Set out exactly every line of the entries below, starting at the line that holds "Screen dimensions: 1025x1176" and stopping after the line that holds "Viewport: 1024px width, 408px height.".
═══ DATA SECTION ═══
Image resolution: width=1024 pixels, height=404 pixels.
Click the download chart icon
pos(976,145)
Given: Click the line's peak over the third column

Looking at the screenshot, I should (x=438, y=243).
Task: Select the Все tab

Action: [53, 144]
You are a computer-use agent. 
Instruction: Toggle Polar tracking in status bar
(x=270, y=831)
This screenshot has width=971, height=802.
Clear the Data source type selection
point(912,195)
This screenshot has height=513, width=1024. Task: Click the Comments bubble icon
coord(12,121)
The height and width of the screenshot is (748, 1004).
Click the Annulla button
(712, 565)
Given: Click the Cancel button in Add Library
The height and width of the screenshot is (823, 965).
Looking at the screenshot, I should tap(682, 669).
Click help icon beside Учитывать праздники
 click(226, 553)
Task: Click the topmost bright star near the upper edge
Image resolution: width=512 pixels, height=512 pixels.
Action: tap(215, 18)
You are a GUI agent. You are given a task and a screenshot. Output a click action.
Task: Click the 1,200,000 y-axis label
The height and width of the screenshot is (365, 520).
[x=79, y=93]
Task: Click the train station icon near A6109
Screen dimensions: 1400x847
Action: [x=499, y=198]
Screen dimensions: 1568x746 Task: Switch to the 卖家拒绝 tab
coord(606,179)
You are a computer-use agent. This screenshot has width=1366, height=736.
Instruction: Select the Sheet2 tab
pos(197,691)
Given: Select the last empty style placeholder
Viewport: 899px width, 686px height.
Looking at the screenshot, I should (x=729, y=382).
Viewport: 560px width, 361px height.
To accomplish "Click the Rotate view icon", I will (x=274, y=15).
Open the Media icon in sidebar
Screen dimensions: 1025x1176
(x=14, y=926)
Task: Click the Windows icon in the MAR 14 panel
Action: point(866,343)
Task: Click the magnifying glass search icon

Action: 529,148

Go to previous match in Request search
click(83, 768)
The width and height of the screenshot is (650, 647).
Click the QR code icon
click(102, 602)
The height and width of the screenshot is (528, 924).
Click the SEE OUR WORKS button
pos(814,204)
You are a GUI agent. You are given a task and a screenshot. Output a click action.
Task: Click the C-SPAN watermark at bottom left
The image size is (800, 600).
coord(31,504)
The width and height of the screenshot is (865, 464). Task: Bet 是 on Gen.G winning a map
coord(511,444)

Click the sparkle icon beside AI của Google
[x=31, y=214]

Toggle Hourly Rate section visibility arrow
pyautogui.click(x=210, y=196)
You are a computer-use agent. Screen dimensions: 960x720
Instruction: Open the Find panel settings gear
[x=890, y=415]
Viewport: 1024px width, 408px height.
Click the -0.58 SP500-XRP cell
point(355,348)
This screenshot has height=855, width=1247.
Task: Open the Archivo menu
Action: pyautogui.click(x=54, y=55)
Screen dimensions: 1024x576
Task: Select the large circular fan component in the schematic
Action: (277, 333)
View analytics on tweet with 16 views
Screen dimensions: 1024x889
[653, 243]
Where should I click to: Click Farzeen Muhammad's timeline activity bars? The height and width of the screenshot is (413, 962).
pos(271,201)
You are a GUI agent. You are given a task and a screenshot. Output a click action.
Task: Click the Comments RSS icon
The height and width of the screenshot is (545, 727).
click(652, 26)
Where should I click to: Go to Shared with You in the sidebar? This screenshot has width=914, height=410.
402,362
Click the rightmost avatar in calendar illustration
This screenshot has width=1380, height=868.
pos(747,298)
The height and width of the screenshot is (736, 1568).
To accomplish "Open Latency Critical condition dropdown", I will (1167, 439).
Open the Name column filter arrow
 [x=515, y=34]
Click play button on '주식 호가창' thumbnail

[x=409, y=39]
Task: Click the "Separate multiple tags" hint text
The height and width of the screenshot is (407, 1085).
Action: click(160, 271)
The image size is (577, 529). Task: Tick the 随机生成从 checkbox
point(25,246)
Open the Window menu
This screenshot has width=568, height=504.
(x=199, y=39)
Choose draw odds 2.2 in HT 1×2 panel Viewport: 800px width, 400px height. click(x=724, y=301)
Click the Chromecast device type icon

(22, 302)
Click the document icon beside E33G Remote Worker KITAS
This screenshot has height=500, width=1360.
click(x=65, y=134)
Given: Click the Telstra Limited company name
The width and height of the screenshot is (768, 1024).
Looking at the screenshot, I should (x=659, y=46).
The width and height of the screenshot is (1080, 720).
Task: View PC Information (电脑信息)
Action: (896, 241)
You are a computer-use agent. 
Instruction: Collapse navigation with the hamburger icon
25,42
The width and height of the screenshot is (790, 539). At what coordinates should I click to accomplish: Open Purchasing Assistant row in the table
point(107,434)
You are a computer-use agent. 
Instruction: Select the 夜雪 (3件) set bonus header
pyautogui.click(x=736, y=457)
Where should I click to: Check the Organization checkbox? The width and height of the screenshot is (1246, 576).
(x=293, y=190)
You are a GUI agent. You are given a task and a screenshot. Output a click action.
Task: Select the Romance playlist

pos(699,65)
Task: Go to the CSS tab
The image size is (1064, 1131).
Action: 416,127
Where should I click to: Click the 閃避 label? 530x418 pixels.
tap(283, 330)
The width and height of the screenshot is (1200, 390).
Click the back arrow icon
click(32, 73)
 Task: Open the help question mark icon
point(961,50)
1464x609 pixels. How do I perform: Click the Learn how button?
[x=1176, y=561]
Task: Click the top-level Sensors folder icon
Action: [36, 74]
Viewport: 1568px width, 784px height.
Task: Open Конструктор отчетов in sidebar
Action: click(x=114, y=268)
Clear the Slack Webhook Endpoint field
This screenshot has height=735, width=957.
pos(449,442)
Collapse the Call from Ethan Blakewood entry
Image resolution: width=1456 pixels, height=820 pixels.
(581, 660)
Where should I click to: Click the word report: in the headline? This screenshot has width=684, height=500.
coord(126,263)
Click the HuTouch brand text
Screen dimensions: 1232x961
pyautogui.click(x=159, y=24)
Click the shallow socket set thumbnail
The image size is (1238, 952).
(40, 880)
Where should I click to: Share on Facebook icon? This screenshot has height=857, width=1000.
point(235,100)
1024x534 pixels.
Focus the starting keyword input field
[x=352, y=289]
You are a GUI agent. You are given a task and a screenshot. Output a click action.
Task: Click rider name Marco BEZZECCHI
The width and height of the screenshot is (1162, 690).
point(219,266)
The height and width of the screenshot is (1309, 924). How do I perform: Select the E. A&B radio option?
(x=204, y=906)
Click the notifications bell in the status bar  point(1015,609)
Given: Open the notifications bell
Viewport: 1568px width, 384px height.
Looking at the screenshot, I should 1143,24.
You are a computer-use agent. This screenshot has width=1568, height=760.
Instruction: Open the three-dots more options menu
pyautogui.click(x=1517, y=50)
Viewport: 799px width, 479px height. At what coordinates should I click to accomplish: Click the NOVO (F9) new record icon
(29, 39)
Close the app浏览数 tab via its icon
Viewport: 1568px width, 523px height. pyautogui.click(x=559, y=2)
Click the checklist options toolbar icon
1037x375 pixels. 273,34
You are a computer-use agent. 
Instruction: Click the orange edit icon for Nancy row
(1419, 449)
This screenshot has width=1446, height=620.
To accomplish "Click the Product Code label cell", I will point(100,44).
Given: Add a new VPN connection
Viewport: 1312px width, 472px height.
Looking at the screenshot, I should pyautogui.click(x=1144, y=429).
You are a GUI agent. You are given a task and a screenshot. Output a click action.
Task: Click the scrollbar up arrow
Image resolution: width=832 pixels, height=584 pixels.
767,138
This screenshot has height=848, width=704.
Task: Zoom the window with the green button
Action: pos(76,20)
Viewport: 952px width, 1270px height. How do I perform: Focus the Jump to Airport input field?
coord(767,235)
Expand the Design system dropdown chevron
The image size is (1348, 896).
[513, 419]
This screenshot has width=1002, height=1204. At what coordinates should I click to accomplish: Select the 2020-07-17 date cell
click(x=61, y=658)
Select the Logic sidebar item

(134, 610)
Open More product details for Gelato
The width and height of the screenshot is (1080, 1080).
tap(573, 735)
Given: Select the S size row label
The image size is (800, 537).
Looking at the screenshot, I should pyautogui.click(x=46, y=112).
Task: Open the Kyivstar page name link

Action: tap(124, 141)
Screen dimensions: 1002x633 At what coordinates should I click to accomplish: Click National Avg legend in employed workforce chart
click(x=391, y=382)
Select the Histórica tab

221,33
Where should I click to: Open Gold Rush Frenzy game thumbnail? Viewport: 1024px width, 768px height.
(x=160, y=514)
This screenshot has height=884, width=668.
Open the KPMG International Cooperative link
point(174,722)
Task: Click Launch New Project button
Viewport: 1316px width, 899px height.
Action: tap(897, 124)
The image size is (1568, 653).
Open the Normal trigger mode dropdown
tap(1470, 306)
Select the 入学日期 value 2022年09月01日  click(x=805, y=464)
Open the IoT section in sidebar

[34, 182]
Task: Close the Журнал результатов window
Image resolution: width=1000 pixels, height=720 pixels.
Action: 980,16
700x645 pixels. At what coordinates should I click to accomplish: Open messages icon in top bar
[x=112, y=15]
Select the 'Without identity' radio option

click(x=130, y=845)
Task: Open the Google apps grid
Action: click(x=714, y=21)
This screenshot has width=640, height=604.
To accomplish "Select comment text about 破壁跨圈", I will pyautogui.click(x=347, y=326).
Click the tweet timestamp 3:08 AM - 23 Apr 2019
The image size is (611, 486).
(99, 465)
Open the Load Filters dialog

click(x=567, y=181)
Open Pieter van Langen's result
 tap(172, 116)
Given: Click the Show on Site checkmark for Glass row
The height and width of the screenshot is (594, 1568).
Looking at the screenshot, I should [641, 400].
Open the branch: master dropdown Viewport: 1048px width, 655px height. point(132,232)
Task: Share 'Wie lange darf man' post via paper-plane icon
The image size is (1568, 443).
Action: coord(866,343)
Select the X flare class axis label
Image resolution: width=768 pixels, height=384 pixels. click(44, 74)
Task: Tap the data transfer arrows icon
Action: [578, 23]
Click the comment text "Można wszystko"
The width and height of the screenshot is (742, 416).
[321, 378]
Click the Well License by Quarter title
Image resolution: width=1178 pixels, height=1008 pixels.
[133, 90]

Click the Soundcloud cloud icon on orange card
═══
* PROBLEM SOLUTION *
Screen dimensions: 1025x1176
(x=14, y=926)
Task: Click the Windows icon in the MAR 14 panel
Action: point(866,343)
Task: Click the magnifying glass search icon

Action: 529,148

Go to previous match in Request search
click(83, 768)
The width and height of the screenshot is (650, 647).
Click the QR code icon
click(102, 602)
The height and width of the screenshot is (528, 924).
Click the SEE OUR WORKS button
pos(814,204)
You are a GUI agent. You are given a task and a screenshot. Output a click action.
Task: Click the C-SPAN watermark at bottom left
The image size is (800, 600).
coord(31,504)
The width and height of the screenshot is (865, 464). Task: Bet 是 on Gen.G winning a map
coord(511,444)

Click the sparkle icon beside AI của Google
[x=31, y=214]

Toggle Hourly Rate section visibility arrow
pyautogui.click(x=210, y=196)
You are a computer-use agent. Screen dimensions: 960x720
Instruction: Open the Find panel settings gear
[x=890, y=415]
Viewport: 1024px width, 408px height.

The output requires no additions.